Rows of pointing data:
══════════
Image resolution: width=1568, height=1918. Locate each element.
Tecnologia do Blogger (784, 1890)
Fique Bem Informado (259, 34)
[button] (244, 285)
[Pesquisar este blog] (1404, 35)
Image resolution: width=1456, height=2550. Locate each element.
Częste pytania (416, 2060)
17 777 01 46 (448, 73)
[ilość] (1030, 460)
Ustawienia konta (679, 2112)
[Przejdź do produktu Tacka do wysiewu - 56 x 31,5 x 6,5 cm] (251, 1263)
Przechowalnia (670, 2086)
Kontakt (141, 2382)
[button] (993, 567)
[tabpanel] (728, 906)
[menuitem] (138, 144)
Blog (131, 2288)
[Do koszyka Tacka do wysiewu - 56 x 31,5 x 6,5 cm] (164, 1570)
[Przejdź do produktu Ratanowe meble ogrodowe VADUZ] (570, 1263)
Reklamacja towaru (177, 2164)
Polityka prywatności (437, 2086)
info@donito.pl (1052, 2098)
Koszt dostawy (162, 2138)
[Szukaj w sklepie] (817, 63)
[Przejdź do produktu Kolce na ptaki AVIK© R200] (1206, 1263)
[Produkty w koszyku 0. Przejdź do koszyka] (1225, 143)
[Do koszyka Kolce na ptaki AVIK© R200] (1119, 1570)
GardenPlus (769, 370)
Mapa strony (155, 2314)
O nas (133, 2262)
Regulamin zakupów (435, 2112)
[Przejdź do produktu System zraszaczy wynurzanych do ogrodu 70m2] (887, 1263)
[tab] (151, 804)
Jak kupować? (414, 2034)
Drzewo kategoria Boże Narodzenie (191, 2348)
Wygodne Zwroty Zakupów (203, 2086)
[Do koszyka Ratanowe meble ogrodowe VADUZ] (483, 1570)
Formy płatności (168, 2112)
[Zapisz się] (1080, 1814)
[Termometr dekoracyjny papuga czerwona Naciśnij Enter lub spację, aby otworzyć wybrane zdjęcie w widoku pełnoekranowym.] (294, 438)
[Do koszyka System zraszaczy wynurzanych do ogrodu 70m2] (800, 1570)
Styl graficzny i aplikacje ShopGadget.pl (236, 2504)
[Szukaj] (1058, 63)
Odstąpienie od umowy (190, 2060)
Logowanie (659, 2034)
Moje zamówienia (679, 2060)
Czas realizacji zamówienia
══════════
> **Task objective**
Turn the entries into a numbered list, starting at the line with "Fique Bem Informado (259, 34)" and ending at the line with "Przechowalnia (670, 2086)". Skip any blank lines.

> **Result of this exercise**
1. Fique Bem Informado (259, 34)
2. [button] (244, 285)
3. [Pesquisar este blog] (1404, 35)
4. Image resolution: width=1456, height=2550. Locate each element.
5. Częste pytania (416, 2060)
6. 17 777 01 46 (448, 73)
7. [ilość] (1030, 460)
8. Ustawienia konta (679, 2112)
9. [Przejdź do produktu Tacka do wysiewu - 56 x 31,5 x 6,5 cm] (251, 1263)
10. Przechowalnia (670, 2086)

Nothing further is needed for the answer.